Answer these questions from the passage on useful thermal output:
(a) According to Brazos, what did Tenaska say in its application for QF status would be produced for sale to a third party?
(b) What does Brazos say the City was doing with the water before it found a purchaser?
(c) According to FERC, what would be impeded by making the maintenance of QF status depend on investigations into the economics of a thermal host's purchase?

Passage provided
## start

A. Useful Thermal Output
The thrust of Brazos’ argument is that the Commission’s precedent has not established an irrebuttable presumption of usefulness. Brazos does not take issue with the use of the presumption during certification, before the facility is even built; then, Brazos reasons, the Commission is justified in relying on hypothetical facts and an applicant’s claim that, because the proposed thermal use is common, the thermal energy will be useful. Rather, Brazos asserts that the Commission was obligated to consider post-operational facts that could rebut the presumption of a thermal output’s usefulness. Specifically, Brazos avers first that, although Tenaska represented in its application for QF status that distilled water would be produced for sale to a third party, the sale of water to the City is a “sham” sale designed only to retain PURPA benefits; it is not a sale serving an independent business purpose that could be economically justified. Second, Brazos contends that the water *13 was not useful because before the City found a purchaser, it was pouring the water in the sewer.
In response, FERC asserts that Tenaska continues to satisfy PURPA’s regulatory requirements, as represented in its application for QF status. First, Tenaska’s sale of water was one piece of a legitimate, integrated financing package. Second, Tenaska’s thermal energy has been useful since the day it was certified, for Tenaska has used “an established technology to produce a common product with an existing market.” Arroyo, 63 FERC at ¶ 62,545 n.4. According to the Commission, there is no statutory or precedential requirement that, upon the facility’s operation, it examine how each individual thermal host is using its purchases or how economically sound every transaction turned out to be. In fact, FERC argues, doing so would undermine its directives under PURPA, for conditioning the maintenance of QF status on investigations into the economics of a thermal host’s purchase would impede the development of cogeneration. We agree that Brazos has misconstrued the Commission’s prior holdings. Further, to the extent that the present factual scenario differs from that of the Commission’s precedents, FERC’s use of its presumption here furthers its congressional mandate under PURPA consistently with its regulations promulgated thereto.

## end

Raw data

## start

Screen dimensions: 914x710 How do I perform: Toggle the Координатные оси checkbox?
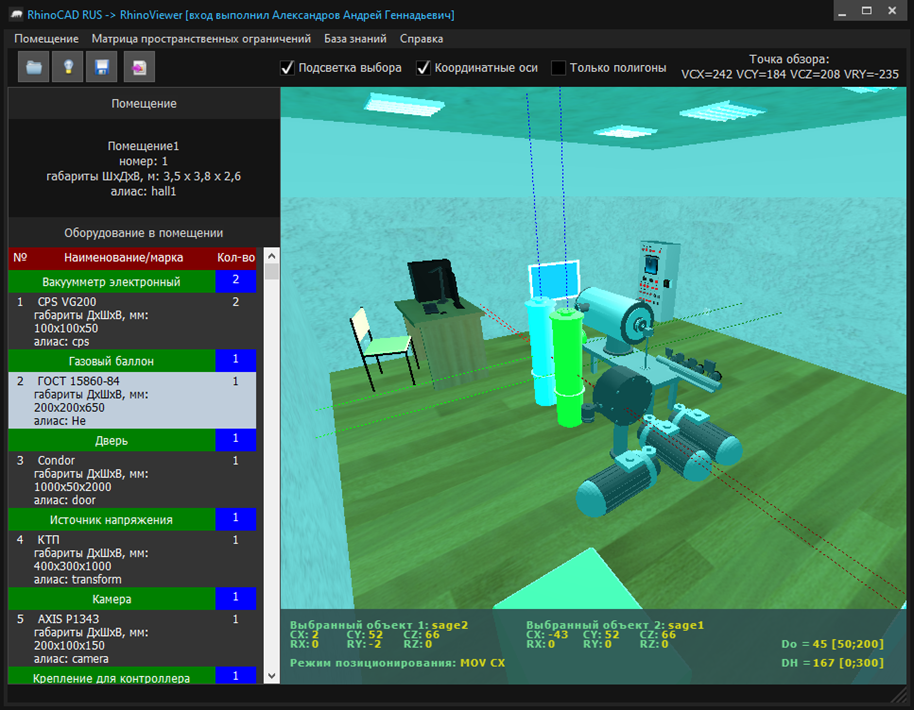coord(423,68)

## end

Result below
(a) Distilled water.
(b) Pouring it in the sewer.
(c) The development of cogeneration.